5 Resolutions for a Healthier Business

By Douglas Preston, Preson Inc www.prestoninc.net

With every passing year your business brings new opportunities to explore, new markets to open and, new challenges to confront. Trouble is those new challenges are too often added to the list of old ones that may do harm to your spa or, at least, weigh on your mind like unpaid taxes. You KNOW you need to do something about them but, time and again, you turn your attention to easier or more immediate concerns. In business, sometimes it's the neglected or hidden problems that threaten a company most—secretly enlarging until a small problem becomes a major crisis, one requiring a drastic and potentially disastrous split-second response. In my own spa we overlooked a known but seemingly insignificant flaw in a new telephone call routing system we installed. One day we discovered that the system was routing random calls to a junk mailbox that we failed to check regularly. In it we discovered over 170 unseen, therefore, unreturned client calls! Among them were several from our local television station that was attempting to do a story on the spa. We lost the PR opportunity along with a number of irritated customers. Expensive "little" oversight.

Following that example we make an annual list of business actions that we know we've neglected and don't want to carry over into the New Year. Sometimes we'd correct these items during the lull between Christmas and January 1 but, in any event, get them completed before the calendar changed. Here is a list of some of the more commonly found spa business items that, should you have them, you'll want to be rid of before the new list begins to pile up.

1.    Eliminate waste!
It's everywhere. Redundant professional supplies, employees using expensive spa brochures as scrap paper, wax pots left on overnight, the esthetician that needs 20 towels for every facial—lots of things like these. They encourage even more waste and they are the small leaks in your cash flow that add up to financial trouble. Make your list of these with the help of all team members and vow to eliminate them by January 1. Then, add up the potential savings over the coming year.

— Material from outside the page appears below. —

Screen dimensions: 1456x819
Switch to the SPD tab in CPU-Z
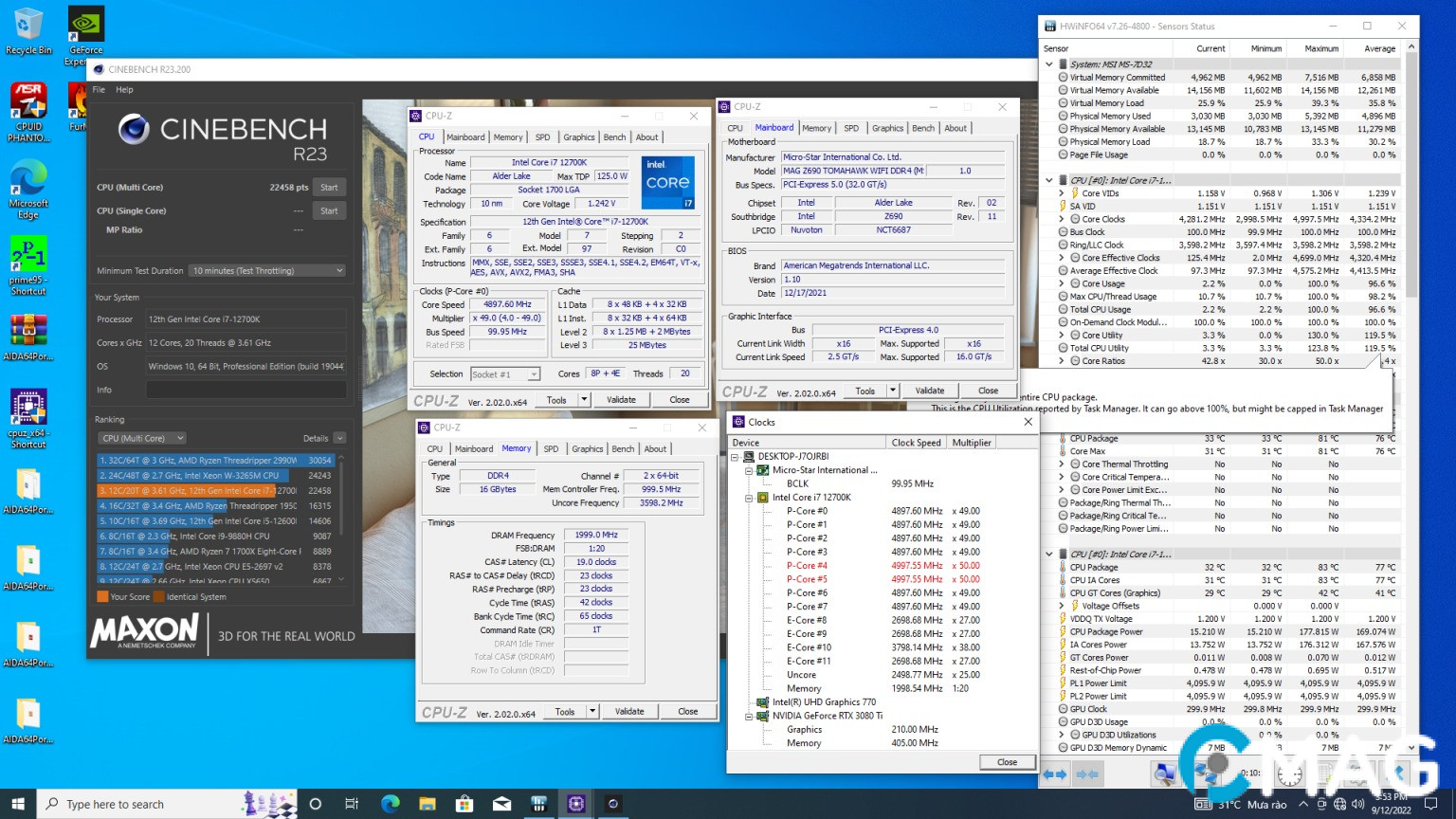[544, 136]
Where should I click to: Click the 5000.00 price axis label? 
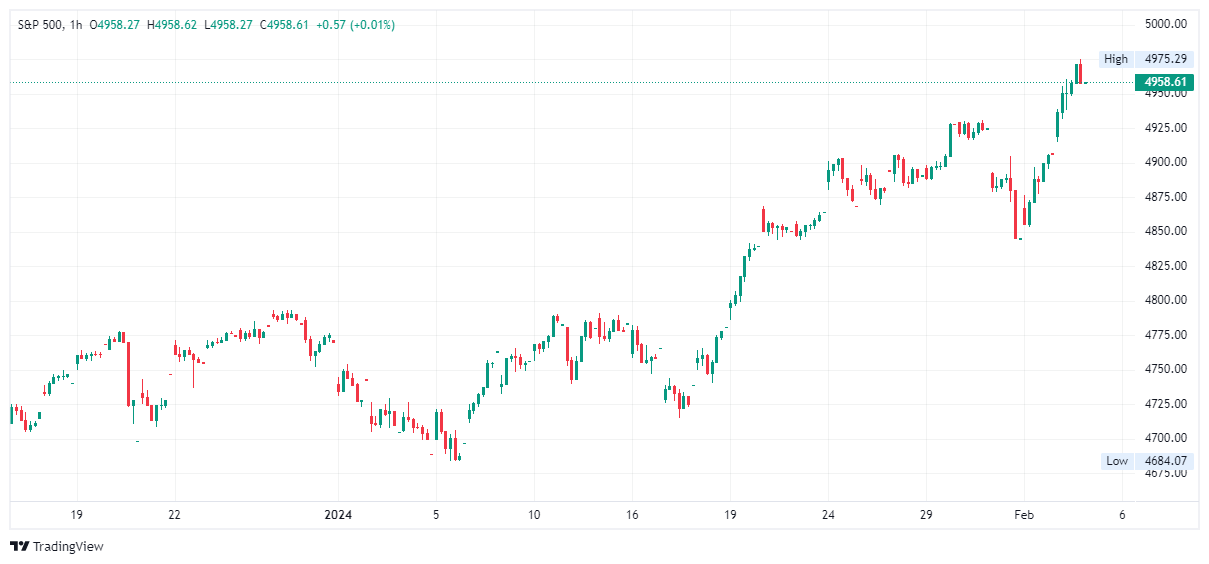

2.    Reduce slow-selling retail inventory
In smaller spas customers quickly get bored with retail items, particularly gift-type products, that have been gathering dust for some time. GET THEM OUTTA THERE! But don't wait until after Christmas to do this—make your move when the buying season is still hot. Build one or two of these items into gift certificate spa packages, gift baskets, or feature them as "specials" for holiday shoppers. Move them to a new and more visible retail area. Dress them up with holiday decorations or in suggestive displays. Use shelf talkers that tell a story about how recipients have used the item you're featuring. Make them appealing—anything but presenting them as a mutt sale. Remember, it's your enthusiasm that sells the product—not the product's!

3.    Vow never to run another of those tiny, one-time advertisements in the local paper or advertising circular again!
You know the ones I'm describing: those little business card-size ads that the paper will surround a local feature story with. It's your big chance to buy a little ad space on the cheap in the big publication! Trouble is they're virtually always a complete waste of money. Too small to make much of a selling statement and disappearing before anyone can remember having seen it, this ad-scheme turkey is a common but worthless lure for the timid business owner. Don't fall for them!

4.    Terminate that problem employee
C'mon, you know you NEED to do this but have been too nervous, timid, or "busy" to do it. But this person is making you miserable and has been a bad influence on others who work for you. A problem employee is a serious cancer in your business, and they're potential for damage is widespread. Get it over with right away but, as the humanitarian that you are, give your 2-week notice a few days after Christmas.


5.    Find a business mentor
It's hard to run a business on your own—you know that. But it's worse when you don't have real business management skills, don't enjoy the task, or both. And nothing is worse than believing that you have everything in good order when, in fact, you don't. Allow a spa business expert to evaluate your operation, help you set some meaningful goals, then coach you through their completion. Think it's too expensive? Decide that after you've had a consultation. You'll probably be shocked at just how expensive NOT having a mentor has been and may continue to be!

PS: Make sure that you set a resolution to do the five resolutions in this article as soon as you finish reading it. After all, one procrastination always leads to another!